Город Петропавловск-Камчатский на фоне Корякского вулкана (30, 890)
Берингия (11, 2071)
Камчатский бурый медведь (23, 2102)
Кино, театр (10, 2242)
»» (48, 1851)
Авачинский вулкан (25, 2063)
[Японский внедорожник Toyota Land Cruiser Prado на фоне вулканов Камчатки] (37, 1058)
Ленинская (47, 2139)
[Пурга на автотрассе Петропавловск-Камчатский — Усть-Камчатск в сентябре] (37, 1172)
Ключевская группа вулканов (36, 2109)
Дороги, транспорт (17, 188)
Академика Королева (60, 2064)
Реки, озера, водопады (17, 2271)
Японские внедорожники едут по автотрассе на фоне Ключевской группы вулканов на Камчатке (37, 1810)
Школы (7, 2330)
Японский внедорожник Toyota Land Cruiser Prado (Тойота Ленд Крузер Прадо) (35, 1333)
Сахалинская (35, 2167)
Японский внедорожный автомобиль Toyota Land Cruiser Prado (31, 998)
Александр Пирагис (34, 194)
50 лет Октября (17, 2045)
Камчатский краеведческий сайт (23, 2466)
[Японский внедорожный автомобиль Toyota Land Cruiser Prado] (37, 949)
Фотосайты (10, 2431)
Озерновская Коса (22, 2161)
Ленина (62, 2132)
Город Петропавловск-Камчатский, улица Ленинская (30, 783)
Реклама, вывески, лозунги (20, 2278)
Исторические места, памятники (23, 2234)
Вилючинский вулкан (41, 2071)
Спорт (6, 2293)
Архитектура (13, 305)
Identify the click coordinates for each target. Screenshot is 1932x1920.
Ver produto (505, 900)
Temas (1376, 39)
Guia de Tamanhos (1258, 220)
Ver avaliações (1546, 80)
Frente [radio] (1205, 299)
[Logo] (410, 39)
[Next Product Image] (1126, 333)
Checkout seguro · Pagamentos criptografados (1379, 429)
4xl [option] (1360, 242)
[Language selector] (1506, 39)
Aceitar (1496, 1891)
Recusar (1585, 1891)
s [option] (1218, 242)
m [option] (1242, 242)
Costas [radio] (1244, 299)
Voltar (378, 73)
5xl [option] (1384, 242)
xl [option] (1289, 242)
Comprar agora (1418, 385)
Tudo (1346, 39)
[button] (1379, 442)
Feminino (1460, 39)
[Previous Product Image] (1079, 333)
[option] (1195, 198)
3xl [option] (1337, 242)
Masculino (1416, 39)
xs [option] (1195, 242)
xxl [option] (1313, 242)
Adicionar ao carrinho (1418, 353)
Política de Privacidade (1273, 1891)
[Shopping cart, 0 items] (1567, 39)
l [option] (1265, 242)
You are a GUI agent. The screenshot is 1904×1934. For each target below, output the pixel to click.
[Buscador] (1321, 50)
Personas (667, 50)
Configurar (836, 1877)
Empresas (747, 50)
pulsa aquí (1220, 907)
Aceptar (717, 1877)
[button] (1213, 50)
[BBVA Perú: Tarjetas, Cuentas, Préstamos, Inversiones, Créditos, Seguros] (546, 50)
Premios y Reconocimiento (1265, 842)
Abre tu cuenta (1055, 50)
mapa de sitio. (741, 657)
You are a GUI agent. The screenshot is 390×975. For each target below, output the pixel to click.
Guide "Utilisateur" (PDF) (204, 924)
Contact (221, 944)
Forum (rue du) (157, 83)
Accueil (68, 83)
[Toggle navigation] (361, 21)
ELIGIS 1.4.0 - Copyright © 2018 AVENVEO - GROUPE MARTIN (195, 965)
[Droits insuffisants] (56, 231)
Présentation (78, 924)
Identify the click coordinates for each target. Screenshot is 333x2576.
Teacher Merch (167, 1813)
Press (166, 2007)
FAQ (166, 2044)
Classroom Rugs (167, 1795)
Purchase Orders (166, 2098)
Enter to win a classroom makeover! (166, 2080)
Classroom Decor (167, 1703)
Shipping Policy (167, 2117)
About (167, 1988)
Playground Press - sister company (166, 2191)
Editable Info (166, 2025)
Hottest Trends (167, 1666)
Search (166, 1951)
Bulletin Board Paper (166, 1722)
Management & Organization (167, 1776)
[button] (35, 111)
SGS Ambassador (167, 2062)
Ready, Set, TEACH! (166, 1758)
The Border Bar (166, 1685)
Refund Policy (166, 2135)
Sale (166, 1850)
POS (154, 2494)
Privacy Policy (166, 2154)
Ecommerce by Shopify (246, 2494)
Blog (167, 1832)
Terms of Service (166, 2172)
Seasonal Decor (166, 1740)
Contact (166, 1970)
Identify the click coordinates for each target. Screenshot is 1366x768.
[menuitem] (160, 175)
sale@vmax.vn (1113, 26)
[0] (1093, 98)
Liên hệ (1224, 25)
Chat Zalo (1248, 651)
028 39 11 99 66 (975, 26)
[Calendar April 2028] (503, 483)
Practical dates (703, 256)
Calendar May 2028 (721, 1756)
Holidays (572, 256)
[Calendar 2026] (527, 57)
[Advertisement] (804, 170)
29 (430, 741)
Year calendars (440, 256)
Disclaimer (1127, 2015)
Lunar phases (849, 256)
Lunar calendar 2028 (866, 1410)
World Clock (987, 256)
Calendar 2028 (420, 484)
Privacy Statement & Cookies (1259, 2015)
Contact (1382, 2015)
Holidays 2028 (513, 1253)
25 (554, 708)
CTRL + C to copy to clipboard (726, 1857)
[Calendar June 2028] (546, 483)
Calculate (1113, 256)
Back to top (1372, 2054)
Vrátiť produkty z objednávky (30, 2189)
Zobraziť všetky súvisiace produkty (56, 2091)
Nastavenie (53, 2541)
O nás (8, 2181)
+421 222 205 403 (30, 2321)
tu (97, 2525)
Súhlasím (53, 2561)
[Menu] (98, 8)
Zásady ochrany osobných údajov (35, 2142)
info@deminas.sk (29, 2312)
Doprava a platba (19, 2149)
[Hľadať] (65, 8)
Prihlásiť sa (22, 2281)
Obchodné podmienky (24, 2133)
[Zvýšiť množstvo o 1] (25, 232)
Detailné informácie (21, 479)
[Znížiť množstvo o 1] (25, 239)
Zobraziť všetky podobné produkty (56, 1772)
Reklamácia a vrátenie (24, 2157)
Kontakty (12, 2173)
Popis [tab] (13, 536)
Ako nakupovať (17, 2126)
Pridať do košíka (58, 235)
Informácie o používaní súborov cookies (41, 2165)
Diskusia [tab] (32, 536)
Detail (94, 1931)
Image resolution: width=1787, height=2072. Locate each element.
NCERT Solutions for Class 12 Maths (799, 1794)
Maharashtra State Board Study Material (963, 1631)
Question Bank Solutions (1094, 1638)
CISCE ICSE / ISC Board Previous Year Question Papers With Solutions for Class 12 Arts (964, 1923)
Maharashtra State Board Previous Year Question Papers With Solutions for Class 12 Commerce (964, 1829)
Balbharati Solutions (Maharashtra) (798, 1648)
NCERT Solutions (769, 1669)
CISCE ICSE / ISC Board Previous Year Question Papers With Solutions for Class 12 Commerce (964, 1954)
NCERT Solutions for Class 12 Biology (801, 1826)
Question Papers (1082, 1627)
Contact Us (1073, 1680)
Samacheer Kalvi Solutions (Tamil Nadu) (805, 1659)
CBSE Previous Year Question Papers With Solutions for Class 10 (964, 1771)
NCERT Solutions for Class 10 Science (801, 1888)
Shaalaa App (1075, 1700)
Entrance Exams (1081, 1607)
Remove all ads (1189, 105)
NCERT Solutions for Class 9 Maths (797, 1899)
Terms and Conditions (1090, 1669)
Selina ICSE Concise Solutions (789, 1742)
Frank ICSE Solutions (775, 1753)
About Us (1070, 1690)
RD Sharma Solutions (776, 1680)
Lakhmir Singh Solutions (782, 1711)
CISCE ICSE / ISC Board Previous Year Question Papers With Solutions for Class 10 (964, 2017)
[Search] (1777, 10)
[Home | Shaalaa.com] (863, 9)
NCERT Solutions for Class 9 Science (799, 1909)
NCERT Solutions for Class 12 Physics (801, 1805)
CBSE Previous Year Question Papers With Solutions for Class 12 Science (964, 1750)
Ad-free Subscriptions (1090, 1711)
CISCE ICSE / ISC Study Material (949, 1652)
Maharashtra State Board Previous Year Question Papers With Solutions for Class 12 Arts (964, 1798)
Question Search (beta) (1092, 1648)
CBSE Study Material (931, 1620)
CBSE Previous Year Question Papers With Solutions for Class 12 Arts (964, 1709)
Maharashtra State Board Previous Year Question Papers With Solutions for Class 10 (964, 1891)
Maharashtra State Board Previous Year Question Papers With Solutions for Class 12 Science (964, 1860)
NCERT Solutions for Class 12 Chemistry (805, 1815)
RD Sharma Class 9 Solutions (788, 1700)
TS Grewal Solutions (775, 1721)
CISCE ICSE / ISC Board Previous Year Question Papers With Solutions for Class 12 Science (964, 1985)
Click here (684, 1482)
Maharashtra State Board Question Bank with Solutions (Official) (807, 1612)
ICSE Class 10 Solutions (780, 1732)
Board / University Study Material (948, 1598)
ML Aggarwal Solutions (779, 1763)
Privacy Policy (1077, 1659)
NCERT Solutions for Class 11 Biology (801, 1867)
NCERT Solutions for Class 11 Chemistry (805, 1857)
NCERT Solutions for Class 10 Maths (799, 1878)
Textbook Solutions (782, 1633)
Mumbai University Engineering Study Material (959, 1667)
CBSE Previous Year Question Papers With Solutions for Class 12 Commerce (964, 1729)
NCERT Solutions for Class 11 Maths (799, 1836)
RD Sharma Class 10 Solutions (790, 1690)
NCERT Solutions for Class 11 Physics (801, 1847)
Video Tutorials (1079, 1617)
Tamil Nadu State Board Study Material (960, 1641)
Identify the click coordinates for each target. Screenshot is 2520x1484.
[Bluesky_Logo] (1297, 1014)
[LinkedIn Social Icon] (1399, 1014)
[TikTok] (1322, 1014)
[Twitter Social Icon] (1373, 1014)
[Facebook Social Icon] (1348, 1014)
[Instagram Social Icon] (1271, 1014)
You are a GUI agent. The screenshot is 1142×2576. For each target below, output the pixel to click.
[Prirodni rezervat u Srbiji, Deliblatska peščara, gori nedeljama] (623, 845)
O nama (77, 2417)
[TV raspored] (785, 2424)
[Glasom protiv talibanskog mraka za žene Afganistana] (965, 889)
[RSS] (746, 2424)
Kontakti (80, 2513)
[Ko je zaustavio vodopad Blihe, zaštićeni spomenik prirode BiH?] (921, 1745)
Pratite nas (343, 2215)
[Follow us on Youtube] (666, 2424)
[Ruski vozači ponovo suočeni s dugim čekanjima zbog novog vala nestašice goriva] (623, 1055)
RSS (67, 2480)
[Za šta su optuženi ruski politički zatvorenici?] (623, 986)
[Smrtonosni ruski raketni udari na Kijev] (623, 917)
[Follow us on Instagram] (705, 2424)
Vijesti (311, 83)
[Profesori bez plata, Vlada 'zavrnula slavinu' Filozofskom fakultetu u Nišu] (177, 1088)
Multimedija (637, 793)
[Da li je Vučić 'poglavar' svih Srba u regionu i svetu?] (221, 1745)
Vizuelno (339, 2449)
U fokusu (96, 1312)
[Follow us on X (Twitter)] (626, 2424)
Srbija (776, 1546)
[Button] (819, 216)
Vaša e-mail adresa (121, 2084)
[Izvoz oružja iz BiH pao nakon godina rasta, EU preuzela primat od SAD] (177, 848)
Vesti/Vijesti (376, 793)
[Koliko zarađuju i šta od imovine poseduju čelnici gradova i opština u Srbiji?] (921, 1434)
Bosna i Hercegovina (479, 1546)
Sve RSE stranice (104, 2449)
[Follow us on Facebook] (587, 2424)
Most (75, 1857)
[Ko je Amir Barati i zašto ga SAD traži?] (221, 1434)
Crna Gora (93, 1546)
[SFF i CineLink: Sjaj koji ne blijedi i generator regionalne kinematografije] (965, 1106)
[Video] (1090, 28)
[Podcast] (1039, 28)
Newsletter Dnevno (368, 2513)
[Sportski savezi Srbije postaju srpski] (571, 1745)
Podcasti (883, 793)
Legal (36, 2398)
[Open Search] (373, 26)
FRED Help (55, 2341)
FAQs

* * * * * * *

• WHAT TO DO
Using the records above, restate word for word the lines from the one with "l [option] (1265, 242)" through the one with "25 (554, 708)", both included.

• EXERCISE RESPONSE
l [option] (1265, 242)
You are a GUI agent. The screenshot is 1904×1934. For each target below, output the pixel to click.
[Buscador] (1321, 50)
Personas (667, 50)
Configurar (836, 1877)
Empresas (747, 50)
pulsa aquí (1220, 907)
Aceptar (717, 1877)
[button] (1213, 50)
[BBVA Perú: Tarjetas, Cuentas, Préstamos, Inversiones, Créditos, Seguros] (546, 50)
Premios y Reconocimiento (1265, 842)
Abre tu cuenta (1055, 50)
mapa de sitio. (741, 657)
You are a GUI agent. The screenshot is 390×975. For each target below, output the pixel to click.
Guide "Utilisateur" (PDF) (204, 924)
Contact (221, 944)
Forum (rue du) (157, 83)
Accueil (68, 83)
[Toggle navigation] (361, 21)
ELIGIS 1.4.0 - Copyright © 2018 AVENVEO - GROUPE MARTIN (195, 965)
[Droits insuffisants] (56, 231)
Présentation (78, 924)
Identify the click coordinates for each target. Screenshot is 333x2576.
Teacher Merch (167, 1813)
Press (166, 2007)
FAQ (166, 2044)
Classroom Rugs (167, 1795)
Purchase Orders (166, 2098)
Enter to win a classroom makeover! (166, 2080)
Classroom Decor (167, 1703)
Shipping Policy (167, 2117)
About (167, 1988)
Playground Press - sister company (166, 2191)
Editable Info (166, 2025)
Hottest Trends (167, 1666)
Search (166, 1951)
Bulletin Board Paper (166, 1722)
Management & Organization (167, 1776)
[button] (35, 111)
SGS Ambassador (167, 2062)
Ready, Set, TEACH! (166, 1758)
The Border Bar (166, 1685)
Refund Policy (166, 2135)
Sale (166, 1850)
POS (154, 2494)
Privacy Policy (166, 2154)
Ecommerce by Shopify (246, 2494)
Blog (167, 1832)
Terms of Service (166, 2172)
Seasonal Decor (166, 1740)
Contact (166, 1970)
Identify the click coordinates for each target. Screenshot is 1366x768.
[menuitem] (160, 175)
sale@vmax.vn (1113, 26)
[0] (1093, 98)
Liên hệ (1224, 25)
Chat Zalo (1248, 651)
028 39 11 99 66 (975, 26)
[Calendar April 2028] (503, 483)
Practical dates (703, 256)
Calendar May 2028 (721, 1756)
Holidays (572, 256)
[Calendar 2026] (527, 57)
[Advertisement] (804, 170)
29 (430, 741)
Year calendars (440, 256)
Disclaimer (1127, 2015)
Lunar phases (849, 256)
Lunar calendar 2028 (866, 1410)
World Clock (987, 256)
Calendar 2028 (420, 484)
Privacy Statement & Cookies (1259, 2015)
Contact (1382, 2015)
Holidays 2028 (513, 1253)
25 (554, 708)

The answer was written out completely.